Malgré les imperfections et les ratés, le Québec amorce la saison estivale avec 70 % de la population vaccinée (pour un total de 7,5 millions de doses). Le Québec se compare avantageusement au reste du monde, quoiqu’il reste encore du chemin à parcourir. Environ 20 % des Québécois ont reçu leur deuxième dose. Nous devrons poursuivre la campagne de vaccination et intensifier les messages de sensibilisation durant le creux de l’été, sans perdre de vue que la menace est toujours là.

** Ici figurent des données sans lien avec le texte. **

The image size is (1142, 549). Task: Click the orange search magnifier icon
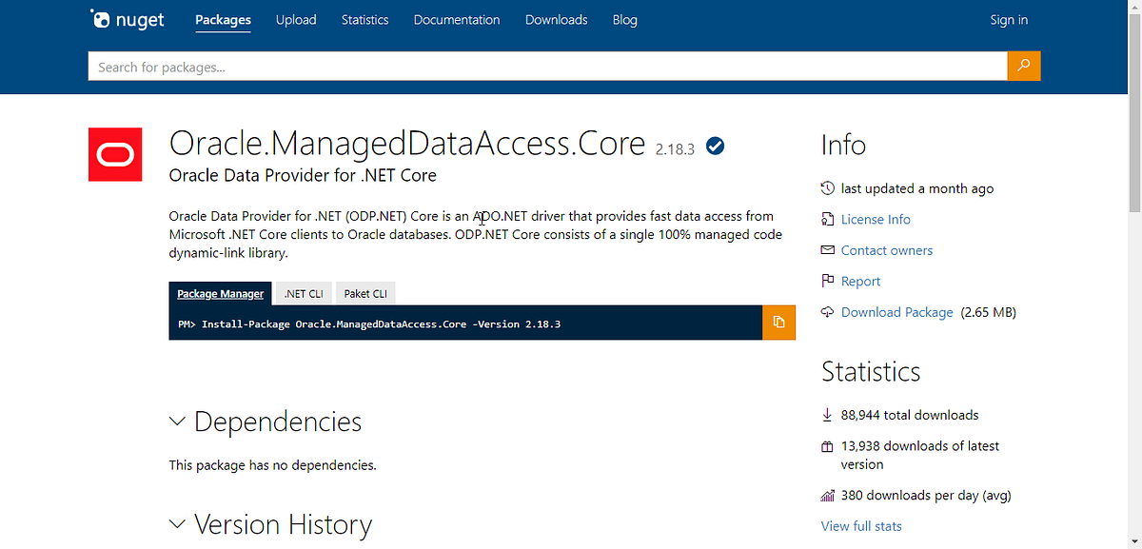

Le premier ministre, François Legault, n’exclut pas l’émergence d’une quatrième vague à l’automne. La progression des variants, le dernier en date étant le Delta, inquiète les autorités. Ce variant qui est en voie de devenir la souche dominante de la COVID-19 est deux fois plus dangereux que le virus originel, en plus de résister davantage aux vaccins. Selon les estimations de la directrice régionale de santé publique pour la région de Montréal, l’exceptionnelle Dre Mylène Drouin, le variant Delta, en provenance de l’Inde, suscite deux fois plus d’hospitalisations que la moyenne. « Ce n’est pas terminé. Il ne faut pas balayer nos efforts des derniers mois », a-t-elle prévenu mardi, tout en appuyant le retour en zone verte de Montréal.

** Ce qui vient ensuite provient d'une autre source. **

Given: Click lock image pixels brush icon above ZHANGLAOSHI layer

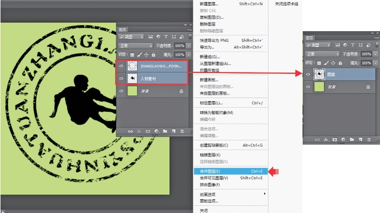Looking at the screenshot, I should click(139, 54).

En date du 15 juin, le tiers des 18 à 39 ans n’étaient pas encore vaccinés. Que ce soit par insouciance ou par témérité, cette cohorte pose un « défi spécial » aux autorités, a reconnu le premier ministre Legault. Ces jeunes adultes ont des amis, des collègues ou de proches parents qui ont été vaccinés. C’est aussi à eux d’intercéder afin qu’ils assument leurs responsabilités. Nous avons fait trop de sacrifices et nous avons pleuré trop de morts pour accepter qu’un segment de la population se désolidarise du projet visant à construire le monde postpandémique.

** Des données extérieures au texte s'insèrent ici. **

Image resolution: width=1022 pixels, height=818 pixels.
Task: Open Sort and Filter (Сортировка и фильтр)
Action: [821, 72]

Dans l’immédiat, nous pouvons envisager la lumière au bout du tunnel. Le retour en zone verte signifie que nous pourrons accueillir à la maison ou asseoir à la même table dans les restaurants 10 personnes de trois bulles différentes à l’intérieur, et 20 à l’extérieur, dans les cours arrière. Les spectacles extérieurs, avec une capacité maximale de 3500 personnes, et les événements sportifs pourront reprendre. Du coup, des villes touristiques comme Montréal et Québec pourront renouer avec l’exultation de la communion festive.

Un été presque normal est à nos portes, ce qui nous permettra de déconfiner les esprits. Depuis près d’un an et demi, la Santé publique et les autorités gouvernementales ont instillé la peur des contacts pour limiter la propagation de ce terrible coronavirus. Ce faisant, un trait distinctif de l’expérience humaine a été laminé sans ménagement, soit le besoin de socialiser. Les réflexes de confinement sont enracinés dans notre psyché collective. La Santé publique ne peut se concentrer seulement sur la courbe statistique des infections. Elle a une responsabilité à assumer pour rassurer la population quant à l’innocuité des contacts au fur et à mesure que progresse la campagne de vaccination. Elle doit même encourager les interactions dans un souci de préserver la santé mentale des Québécois, mise à mal par le confinement. Il faut donner aux Québécois l’envie de renouer avec cette liberté acquise à la dure.

 

Il est dommage que nous ne puissions pas passer des « petits partys » aux « partys moyens » juste à temps pour la fête nationale. La présidente générale de la Société Saint-Jean-Baptiste de Montréal, Marie-Anne Alepin, exprimait sa déception devant l’annulation du défilé pour une deuxième année consécutive. Les Montréalais sont tout de même conviés au Quartier des spectacles pour le « Défilé inversé », un parcours parmi des installations artistiques interactives. Le grand spectacle de la fête sera aussi diffusé sur les quatre principaux réseaux de télévision.


Voyons plus large que le défilé et le spectacle. Dans notre combat contre la pandémie, dans les gestes du gouvernement Legault pour assurer la pérennité du français, dans la modification de la Loi constitutionnelle de 1867 pour reconnaître que les Québécois forment une nation et que le français est la langue officielle du Québec, il y a amplement de raisons de fêter cette année. Chacun sur notre balcon, nous pouvons partager notre fierté d’être Québécois.